O alfeneiro pende para o chão, arcado pelas ervas-de-passarinho, e o negro-azulado de suas bagas reforça a sua sombra. Apetitoso, atrai inúmeras aves à sua órbita escura, em especial os pombos, da mesma cor de seus cachos. O reflexo roxo de sua copa, aliás, instala ao seu redor uma penumbra sinistra, embora convidativa. E não importa se o dia é fechado ou de muito sol, o alfeneiro sempre me lembra uma nuvem de tempestade pousada na terra.

O alfeneiro sempre me lembra uma nuvem de tempestade pousada na terra

Apesar de soturno, o alfeneiro é um ímã. É para lá que vai o povo, na agonia comezinha da micção, mirar o muro pichado que a árvore acarinha, banheiro e palimpsesto público onde tudo se escreve e reescreve, e com as mais variadas tintas. É ali, sob suas bênçãos, que se acoplam os casais de namorados, de diversas vertentes e igualmente afoitos, na fé de aliviar outras urgências. Escoram os troncos tesos no tronco duro do alfeneiro, e se roçam uns nos outros, numa ânsia de serrote, pele contra caule, osso e madeira, seiva mais saliva, inaugurando tortas geometrias, formas improvisadas de amor, perfeitos triângulos panteístas.

Em torno do alfeneiro, repartem-se o prêmio dos furtos, o lanche dos garis, o barato dos baseados, a paranoia dos cachimbos. Quando a roda é de maconha, há uma vibração displicente entre os fumantes, um amigo passando ao próximo o fogo de seus segredos, e aí até o alfeneiro parece congraçar-se, tratado pelo grupo como um irmão protetor. Se a ciranda é de crack, o clima muda, e a lata que se traga e se esfrega é quase uma lâmpada maravilhosa. Em vez de estimular desejos, porém, esta os monopoliza.
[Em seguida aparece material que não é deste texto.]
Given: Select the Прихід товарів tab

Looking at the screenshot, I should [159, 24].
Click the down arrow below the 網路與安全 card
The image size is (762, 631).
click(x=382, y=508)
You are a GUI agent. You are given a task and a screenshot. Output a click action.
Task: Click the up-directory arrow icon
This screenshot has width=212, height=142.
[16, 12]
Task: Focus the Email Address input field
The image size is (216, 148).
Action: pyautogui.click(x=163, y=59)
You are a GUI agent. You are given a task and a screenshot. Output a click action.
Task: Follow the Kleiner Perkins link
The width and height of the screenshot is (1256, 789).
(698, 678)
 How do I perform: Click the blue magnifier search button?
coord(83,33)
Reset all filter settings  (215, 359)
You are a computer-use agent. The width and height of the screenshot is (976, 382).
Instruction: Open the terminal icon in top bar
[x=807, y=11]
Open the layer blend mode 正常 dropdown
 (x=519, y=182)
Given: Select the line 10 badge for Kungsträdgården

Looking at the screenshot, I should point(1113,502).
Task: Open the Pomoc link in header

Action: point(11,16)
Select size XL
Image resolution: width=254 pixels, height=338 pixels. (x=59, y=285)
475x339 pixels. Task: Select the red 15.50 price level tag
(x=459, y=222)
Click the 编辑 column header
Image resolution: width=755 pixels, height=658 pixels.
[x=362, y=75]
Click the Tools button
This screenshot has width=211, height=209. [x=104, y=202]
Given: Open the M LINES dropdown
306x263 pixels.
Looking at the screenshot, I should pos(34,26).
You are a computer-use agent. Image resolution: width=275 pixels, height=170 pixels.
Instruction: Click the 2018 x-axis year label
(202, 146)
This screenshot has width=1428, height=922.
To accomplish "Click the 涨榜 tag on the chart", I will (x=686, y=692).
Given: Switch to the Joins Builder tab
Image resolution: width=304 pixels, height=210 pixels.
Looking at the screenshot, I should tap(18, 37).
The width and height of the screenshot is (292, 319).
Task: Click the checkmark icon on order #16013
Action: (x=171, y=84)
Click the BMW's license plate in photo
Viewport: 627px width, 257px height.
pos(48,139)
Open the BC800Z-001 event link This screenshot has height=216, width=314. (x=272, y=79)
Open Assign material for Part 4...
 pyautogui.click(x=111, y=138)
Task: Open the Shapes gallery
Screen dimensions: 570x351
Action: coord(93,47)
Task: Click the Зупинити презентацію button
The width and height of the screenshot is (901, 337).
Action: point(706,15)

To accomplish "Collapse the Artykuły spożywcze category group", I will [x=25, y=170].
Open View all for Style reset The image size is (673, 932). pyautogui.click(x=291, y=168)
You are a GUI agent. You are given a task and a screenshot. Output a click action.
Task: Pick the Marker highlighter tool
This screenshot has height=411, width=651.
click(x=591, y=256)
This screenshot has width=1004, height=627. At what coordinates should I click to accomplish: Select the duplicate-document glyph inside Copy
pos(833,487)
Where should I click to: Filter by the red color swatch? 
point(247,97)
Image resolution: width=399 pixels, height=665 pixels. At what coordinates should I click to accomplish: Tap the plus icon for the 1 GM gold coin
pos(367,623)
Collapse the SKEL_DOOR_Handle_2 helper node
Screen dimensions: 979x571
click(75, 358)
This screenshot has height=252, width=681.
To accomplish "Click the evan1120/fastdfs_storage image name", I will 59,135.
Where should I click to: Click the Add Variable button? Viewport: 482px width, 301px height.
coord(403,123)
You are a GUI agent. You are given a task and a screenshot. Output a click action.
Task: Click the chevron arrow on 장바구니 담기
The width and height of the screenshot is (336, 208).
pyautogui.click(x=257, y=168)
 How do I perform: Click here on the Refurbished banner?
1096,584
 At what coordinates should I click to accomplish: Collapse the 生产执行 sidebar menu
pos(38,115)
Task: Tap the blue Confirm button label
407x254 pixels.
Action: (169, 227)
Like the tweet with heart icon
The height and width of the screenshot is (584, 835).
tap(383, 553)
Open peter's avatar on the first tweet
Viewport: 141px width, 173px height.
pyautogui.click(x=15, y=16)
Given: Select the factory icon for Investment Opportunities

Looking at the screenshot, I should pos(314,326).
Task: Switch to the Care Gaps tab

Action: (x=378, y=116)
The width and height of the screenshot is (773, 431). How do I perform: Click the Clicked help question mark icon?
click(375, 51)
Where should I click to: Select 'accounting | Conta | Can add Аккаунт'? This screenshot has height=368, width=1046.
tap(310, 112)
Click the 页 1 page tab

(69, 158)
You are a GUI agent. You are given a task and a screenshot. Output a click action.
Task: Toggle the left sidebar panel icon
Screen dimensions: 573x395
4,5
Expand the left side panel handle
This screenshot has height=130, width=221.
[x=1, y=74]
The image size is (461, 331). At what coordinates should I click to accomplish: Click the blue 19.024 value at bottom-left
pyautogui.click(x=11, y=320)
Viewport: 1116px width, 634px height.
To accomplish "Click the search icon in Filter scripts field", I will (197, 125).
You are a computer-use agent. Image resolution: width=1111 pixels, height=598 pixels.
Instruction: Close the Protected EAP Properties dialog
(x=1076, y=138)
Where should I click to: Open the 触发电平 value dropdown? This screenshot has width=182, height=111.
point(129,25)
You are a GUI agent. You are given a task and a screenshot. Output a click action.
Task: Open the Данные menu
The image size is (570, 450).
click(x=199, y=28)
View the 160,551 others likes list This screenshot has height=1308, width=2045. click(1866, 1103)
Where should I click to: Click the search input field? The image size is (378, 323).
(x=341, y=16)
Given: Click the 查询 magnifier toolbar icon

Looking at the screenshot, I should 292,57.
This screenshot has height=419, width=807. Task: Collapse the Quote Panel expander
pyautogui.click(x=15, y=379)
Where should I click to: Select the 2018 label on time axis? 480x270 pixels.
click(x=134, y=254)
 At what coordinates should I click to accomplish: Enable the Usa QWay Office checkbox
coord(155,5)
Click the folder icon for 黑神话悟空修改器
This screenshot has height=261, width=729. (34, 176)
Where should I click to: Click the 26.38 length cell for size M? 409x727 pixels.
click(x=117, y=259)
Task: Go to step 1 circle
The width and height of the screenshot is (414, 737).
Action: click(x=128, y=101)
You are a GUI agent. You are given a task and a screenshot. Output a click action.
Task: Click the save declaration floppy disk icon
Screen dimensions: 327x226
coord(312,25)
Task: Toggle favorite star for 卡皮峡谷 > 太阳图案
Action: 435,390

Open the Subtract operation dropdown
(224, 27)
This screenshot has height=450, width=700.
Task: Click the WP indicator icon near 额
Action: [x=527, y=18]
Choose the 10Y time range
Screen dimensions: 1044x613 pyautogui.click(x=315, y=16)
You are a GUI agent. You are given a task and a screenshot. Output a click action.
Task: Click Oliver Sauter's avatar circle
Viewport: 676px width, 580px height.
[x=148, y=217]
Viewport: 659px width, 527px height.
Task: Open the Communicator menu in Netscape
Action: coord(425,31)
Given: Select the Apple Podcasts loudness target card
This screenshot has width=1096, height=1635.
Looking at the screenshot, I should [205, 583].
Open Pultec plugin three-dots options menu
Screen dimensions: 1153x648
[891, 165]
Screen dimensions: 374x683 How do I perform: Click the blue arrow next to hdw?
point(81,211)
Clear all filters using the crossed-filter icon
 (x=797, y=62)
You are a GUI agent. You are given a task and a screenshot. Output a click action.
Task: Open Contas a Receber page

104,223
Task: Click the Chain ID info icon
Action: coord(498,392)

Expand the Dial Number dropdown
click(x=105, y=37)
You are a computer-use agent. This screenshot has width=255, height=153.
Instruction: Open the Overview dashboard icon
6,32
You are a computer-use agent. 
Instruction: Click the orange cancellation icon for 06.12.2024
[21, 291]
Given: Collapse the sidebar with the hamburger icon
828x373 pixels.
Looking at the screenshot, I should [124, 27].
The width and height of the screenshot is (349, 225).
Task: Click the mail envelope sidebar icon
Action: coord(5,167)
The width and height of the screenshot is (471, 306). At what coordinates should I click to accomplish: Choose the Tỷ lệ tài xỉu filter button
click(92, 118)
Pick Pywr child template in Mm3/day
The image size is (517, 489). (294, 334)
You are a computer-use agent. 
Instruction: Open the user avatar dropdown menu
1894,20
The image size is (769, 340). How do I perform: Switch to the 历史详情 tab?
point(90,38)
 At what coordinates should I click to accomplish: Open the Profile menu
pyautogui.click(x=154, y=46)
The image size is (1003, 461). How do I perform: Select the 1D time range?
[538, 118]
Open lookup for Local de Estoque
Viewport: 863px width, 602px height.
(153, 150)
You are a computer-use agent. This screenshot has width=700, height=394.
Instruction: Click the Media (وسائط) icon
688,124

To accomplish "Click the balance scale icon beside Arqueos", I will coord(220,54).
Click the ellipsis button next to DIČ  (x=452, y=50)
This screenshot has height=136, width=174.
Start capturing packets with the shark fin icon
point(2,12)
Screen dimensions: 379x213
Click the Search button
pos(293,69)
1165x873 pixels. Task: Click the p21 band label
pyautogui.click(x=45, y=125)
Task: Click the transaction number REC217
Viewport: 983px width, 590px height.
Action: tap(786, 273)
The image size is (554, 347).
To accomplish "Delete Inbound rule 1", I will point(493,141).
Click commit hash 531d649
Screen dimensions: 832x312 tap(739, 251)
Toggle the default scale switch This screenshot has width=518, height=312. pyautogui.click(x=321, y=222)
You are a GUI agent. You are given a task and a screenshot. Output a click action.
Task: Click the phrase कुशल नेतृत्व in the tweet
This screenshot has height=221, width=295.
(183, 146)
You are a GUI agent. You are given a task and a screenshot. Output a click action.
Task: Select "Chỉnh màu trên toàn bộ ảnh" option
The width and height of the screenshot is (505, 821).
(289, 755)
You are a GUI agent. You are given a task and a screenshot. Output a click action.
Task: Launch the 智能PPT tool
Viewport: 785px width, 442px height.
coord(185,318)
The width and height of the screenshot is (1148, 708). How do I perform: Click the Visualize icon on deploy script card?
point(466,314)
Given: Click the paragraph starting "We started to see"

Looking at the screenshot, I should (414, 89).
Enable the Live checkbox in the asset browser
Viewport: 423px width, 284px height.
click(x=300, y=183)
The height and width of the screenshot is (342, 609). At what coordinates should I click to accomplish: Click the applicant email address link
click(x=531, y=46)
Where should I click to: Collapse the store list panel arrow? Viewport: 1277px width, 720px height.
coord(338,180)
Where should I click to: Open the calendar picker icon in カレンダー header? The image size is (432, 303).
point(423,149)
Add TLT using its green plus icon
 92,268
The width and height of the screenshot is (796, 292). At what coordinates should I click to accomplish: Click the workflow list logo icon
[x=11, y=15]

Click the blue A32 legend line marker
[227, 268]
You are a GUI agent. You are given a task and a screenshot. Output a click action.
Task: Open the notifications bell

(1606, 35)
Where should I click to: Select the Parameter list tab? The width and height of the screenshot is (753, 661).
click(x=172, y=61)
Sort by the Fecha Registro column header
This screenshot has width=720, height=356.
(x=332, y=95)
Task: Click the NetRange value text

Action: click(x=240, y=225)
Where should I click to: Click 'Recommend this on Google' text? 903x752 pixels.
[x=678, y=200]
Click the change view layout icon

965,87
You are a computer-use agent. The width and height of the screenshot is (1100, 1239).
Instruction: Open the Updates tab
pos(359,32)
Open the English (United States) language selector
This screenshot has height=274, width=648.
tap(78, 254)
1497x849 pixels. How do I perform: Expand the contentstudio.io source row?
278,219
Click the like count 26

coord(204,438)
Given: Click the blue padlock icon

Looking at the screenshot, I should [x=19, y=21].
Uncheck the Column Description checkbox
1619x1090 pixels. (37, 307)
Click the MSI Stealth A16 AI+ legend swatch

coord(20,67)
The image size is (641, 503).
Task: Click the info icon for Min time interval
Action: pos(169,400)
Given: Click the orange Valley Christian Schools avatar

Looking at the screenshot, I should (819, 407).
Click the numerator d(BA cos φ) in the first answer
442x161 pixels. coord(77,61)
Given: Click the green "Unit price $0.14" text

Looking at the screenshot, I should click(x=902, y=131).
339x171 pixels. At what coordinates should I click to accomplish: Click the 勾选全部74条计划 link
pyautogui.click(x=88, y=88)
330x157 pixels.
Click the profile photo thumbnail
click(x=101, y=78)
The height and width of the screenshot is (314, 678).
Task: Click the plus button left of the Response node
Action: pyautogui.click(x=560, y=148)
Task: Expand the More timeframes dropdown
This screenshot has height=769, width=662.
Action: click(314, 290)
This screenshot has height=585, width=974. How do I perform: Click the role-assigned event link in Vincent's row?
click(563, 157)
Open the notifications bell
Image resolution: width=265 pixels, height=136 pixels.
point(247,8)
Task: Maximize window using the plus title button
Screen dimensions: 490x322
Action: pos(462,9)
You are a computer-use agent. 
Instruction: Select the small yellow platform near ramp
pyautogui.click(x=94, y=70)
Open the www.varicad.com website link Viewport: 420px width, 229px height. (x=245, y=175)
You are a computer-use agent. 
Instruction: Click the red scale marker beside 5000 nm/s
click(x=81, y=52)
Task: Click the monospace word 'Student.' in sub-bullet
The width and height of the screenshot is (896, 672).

E a cerejeira, enquanto isso? Tão perto e tão distante. Linda, ramos ascendentes, florida em demasia, um acinte às outras espécies da rua. Seria solitária não fossem as nossas vaidades, essa mania de demarcar território, inventar modas e casos, maquiar a cara dos dias. Pois, se os passarinhos desprezam a cerejeira, não o fazem certas moças e rapazes, tão belos quanto ela. Sacam os celulares e, com sanha pornográfica, fotografam o seu rosado, as flores emoldurando seus rostos — não ficam uns defuntos sorridentes? Ah, e são milhares de sorrisos, polegares para cima, bocas e beijos sensuais, do Alto da Glória para o mundo. Sim, a cerejeira da ponte da Ivo Leão é uma árvore que se envia, voa e viaja.

Pobre alfeneiro. Não é modelo nem cenário. É encosto, banco, biombo, balcão, motel. Cresceu na calçada, suas raízes revirando pedras, fazendo força, promovendo a bagunça. Sortuda, a cerejeira cresceu na grama, embora sua beleza, que azar, esteja condenada à vigília. A beleza jamais descansa, e a cerejeira ainda conta com a luz de um poste, coladinho a ela. Ele a ilumina madrugada afora, não a deixa dormir nem relaxar de suas graças.

Ao menos o alfeneiro dorme. Dorme e sonha estar lá, na outra margem do rio de asfalto, trançando galhos com a cerejeira. Eu sonharia.